Darío Villalba en el momento de la verdad
Premio internacional en la Bienal de Sáo Paulo de 1973 y nacional de Bellas Artes de 1983, Darío Villalba (San Sebastián, 1939) continúa pictóricamente en tensión, casi con la misma ansiedad e ilusión con la que, hace ahora aproximadamente 25 años, iniciaba su original camino artístico en uno de los momentos más intensos y trágicos de la vanguardia internacional. Conviene quizás ahora evocar que por aquel entonces se habían celebrado los funerales de la gran pintura del expresionismo abstracto, y que éste aún se había sobrevivido como signo maculador del objeto y la imagen en Rauschenberg y algunos nuevos realistas europeos, pero, sobre todo, que las corrientes frías, del pop hasta el conceptual, habían desnudado la imagen hasta convertirla en una pura instantánea mecánica y que finalmente no quedó más que la idea.
Darío Villalba
Galería Juana Mordó. Villanueva, 7. Madrid. Del 7 de noviembre al 7 de diciembre de 1991.

**INSTRUCCIONES**
(1) Según el texto sobre Darío Villalba, ¿en qué año recibió el pintor el premio nacional de Bellas Artes?
(2) Cita del texto sobre Darío Villalba el pasaje que va de "Darío Villalba en" a "que la idea.", con ambos extremos incluidos.
(3) Escribe lo que sigue en el texto sobre Darío Villalba a partir de su última oración.

**MATERIAL DE ESTUDIO**
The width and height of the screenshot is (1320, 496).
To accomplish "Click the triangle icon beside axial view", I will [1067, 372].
==
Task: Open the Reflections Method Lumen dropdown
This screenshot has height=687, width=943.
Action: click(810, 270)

**LISTA DE RESPUESTAS**
(1) En 1983.

(2)
Darío Villalba en el momento de la verdad
Premio internacional en la Bienal de Sáo Paulo de 1973 y nacional de Bellas Artes de 1983, Darío Villalba (San Sebastián, 1939) continúa pictóricamente en tensión, casi con la misma ansiedad e ilusión con la que, hace ahora aproximadamente 25 años, iniciaba su original camino artístico en uno de los momentos más intensos y trágicos de la vanguardia internacional. Conviene quizás ahora evocar que por aquel entonces se habían celebrado los funerales de la gran pintura del expresionismo abstracto, y que éste aún se había sobrevivido como signo maculador del objeto y la imagen en Rauschenberg y algunos nuevos realistas europeos, pero, sobre todo, que las corrientes frías, del pop hasta el conceptual, habían desnudado la imagen hasta convertirla en una pura instantánea mecánica y que finalmente no quedó más que la idea.

(3)
Torbellinos
Darío Villalba se hizo pintor en medio de este torbellino vertiginoso de los años sesenta, sin olvidarnos de ese otro torbellino antropológico y existencial con el que se tuvo que enfrentar en la España de aquellos mismos años, construyendo a partir de todo ello, como apunté antes, un original lenguaje personal, cuya importancia comprendemos hoy mejor que hace 20 años, porque ésa ha sido la perspectiva que nos ha hecho falta para distinguir con precisión lo que Darío Villalba entonces buscaba y, sobre todo, para valorar no ya que esas búsquedas, sino sus positivos hallazgos, eran y son bastan te excepcionales.Si alguien le preguntase ahora a Darío Villalba -tantas veces injustamente atrapado por las poco comprensivas requisitorias de los heraldos de las modas artísticas calientes y frías, así como otras tantas zarandeado a escala nacional por las de casticistas y cosmopolitas- en qué consistieron esos excepcionales hallazgos plásticos a los que me acabo de referir, seguramente contestaría -y con toda la razón- que él fue un precoz exponente del uso pictórico de la fotografía, ese profundo cortocircuito producido por corrientes enfrentadas, cuyo chispazo, 20 años después, ilumina tantas imágenes a la moda.
Sin duda, Darío Villalba tiene toda la razón del mundo para echarnos hoy a la cara lo que empezó a hacer tiempo atrás, cuando muy pocos lo comprendían, y a mostrarnos, a través de su propia obra, el camino recorrido, pero, viendo sus cuadros actuales, en verdad me parece innecesario, porque hay una evidencia artística que convierte en ociosa cualquier explicación verbal.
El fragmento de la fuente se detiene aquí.